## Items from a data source
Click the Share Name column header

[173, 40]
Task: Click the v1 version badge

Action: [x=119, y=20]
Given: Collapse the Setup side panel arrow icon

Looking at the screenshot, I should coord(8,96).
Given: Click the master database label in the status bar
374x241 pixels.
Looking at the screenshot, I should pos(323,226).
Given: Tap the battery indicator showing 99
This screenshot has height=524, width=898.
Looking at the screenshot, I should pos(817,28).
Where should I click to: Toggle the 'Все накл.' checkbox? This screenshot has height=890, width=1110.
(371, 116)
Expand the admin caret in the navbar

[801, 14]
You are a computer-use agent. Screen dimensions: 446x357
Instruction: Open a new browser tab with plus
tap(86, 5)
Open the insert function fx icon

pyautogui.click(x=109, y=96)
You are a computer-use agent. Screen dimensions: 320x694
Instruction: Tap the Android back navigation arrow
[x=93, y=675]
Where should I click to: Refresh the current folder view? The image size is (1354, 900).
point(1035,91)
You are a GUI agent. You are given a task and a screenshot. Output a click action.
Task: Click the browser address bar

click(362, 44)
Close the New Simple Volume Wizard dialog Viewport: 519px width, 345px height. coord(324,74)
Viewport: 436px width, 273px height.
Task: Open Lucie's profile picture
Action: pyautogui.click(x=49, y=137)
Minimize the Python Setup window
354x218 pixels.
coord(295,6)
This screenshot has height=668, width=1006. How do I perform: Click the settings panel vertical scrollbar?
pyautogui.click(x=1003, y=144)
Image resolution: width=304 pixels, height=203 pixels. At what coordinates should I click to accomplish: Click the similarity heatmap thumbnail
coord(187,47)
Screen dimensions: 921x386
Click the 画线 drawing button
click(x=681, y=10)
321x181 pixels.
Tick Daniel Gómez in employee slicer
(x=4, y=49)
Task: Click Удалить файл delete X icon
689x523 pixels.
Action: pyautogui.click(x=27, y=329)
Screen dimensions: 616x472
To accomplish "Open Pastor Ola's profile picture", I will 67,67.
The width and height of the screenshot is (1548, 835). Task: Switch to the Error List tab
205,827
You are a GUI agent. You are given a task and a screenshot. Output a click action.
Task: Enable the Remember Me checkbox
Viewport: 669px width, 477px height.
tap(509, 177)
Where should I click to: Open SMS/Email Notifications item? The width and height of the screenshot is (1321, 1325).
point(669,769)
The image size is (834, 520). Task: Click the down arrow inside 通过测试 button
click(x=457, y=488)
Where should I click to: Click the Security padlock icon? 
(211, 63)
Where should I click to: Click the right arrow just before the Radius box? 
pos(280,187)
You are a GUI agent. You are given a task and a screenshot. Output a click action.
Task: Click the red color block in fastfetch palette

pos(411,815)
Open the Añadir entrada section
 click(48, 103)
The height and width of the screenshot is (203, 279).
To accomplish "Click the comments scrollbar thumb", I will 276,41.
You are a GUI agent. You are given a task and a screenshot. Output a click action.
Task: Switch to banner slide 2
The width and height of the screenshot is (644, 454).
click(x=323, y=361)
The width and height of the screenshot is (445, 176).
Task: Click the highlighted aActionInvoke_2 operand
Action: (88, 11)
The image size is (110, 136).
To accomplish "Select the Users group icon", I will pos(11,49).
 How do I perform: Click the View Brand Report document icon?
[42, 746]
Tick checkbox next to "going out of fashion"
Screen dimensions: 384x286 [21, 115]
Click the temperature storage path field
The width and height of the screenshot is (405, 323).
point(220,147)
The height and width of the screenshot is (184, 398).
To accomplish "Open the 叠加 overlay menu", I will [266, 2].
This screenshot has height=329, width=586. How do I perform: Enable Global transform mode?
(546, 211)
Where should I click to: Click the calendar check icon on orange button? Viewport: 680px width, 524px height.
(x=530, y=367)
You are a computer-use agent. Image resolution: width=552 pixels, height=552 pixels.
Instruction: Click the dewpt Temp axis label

## TASK INSTRUCTIONS
All of the entries above must be output word for word.

## FINISHED EXERCISE
Click the Share Name column header

[173, 40]
Task: Click the v1 version badge

Action: [x=119, y=20]
Given: Collapse the Setup side panel arrow icon

Looking at the screenshot, I should coord(8,96).
Given: Click the master database label in the status bar
374x241 pixels.
Looking at the screenshot, I should pos(323,226).
Given: Tap the battery indicator showing 99
This screenshot has height=524, width=898.
Looking at the screenshot, I should pos(817,28).
Where should I click to: Toggle the 'Все накл.' checkbox? This screenshot has height=890, width=1110.
(371, 116)
Expand the admin caret in the navbar

[801, 14]
You are a computer-use agent. Screen dimensions: 446x357
Instruction: Open a new browser tab with plus
tap(86, 5)
Open the insert function fx icon

pyautogui.click(x=109, y=96)
You are a computer-use agent. Screen dimensions: 320x694
Instruction: Tap the Android back navigation arrow
[x=93, y=675]
Where should I click to: Refresh the current folder view? The image size is (1354, 900).
point(1035,91)
You are a GUI agent. You are given a task and a screenshot. Output a click action.
Task: Click the browser address bar

click(362, 44)
Close the New Simple Volume Wizard dialog Viewport: 519px width, 345px height. coord(324,74)
Viewport: 436px width, 273px height.
Task: Open Lucie's profile picture
Action: pyautogui.click(x=49, y=137)
Minimize the Python Setup window
354x218 pixels.
coord(295,6)
This screenshot has height=668, width=1006. How do I perform: Click the settings panel vertical scrollbar?
pyautogui.click(x=1003, y=144)
Image resolution: width=304 pixels, height=203 pixels. At what coordinates should I click to accomplish: Click the similarity heatmap thumbnail
coord(187,47)
Screen dimensions: 921x386
Click the 画线 drawing button
click(x=681, y=10)
321x181 pixels.
Tick Daniel Gómez in employee slicer
(x=4, y=49)
Task: Click Удалить файл delete X icon
689x523 pixels.
Action: pyautogui.click(x=27, y=329)
Screen dimensions: 616x472
To accomplish "Open Pastor Ola's profile picture", I will 67,67.
The width and height of the screenshot is (1548, 835). Task: Switch to the Error List tab
205,827
You are a GUI agent. You are given a task and a screenshot. Output a click action.
Task: Enable the Remember Me checkbox
Viewport: 669px width, 477px height.
tap(509, 177)
Where should I click to: Open SMS/Email Notifications item? The width and height of the screenshot is (1321, 1325).
point(669,769)
The image size is (834, 520). Task: Click the down arrow inside 通过测试 button
click(x=457, y=488)
Where should I click to: Click the Security padlock icon? 
(211, 63)
Where should I click to: Click the right arrow just before the Radius box? 
pos(280,187)
You are a GUI agent. You are given a task and a screenshot. Output a click action.
Task: Click the red color block in fastfetch palette

pos(411,815)
Open the Añadir entrada section
 click(48, 103)
The height and width of the screenshot is (203, 279).
To accomplish "Click the comments scrollbar thumb", I will 276,41.
You are a GUI agent. You are given a task and a screenshot. Output a click action.
Task: Switch to banner slide 2
The width and height of the screenshot is (644, 454).
click(x=323, y=361)
The width and height of the screenshot is (445, 176).
Task: Click the highlighted aActionInvoke_2 operand
Action: (88, 11)
The image size is (110, 136).
To accomplish "Select the Users group icon", I will pos(11,49).
 How do I perform: Click the View Brand Report document icon?
[42, 746]
Tick checkbox next to "going out of fashion"
Screen dimensions: 384x286 [21, 115]
Click the temperature storage path field
The width and height of the screenshot is (405, 323).
point(220,147)
The height and width of the screenshot is (184, 398).
To accomplish "Open the 叠加 overlay menu", I will [266, 2].
This screenshot has height=329, width=586. How do I perform: Enable Global transform mode?
(546, 211)
Where should I click to: Click the calendar check icon on orange button? Viewport: 680px width, 524px height.
(x=530, y=367)
You are a computer-use agent. Image resolution: width=552 pixels, height=552 pixels.
Instruction: Click the dewpt Temp axis label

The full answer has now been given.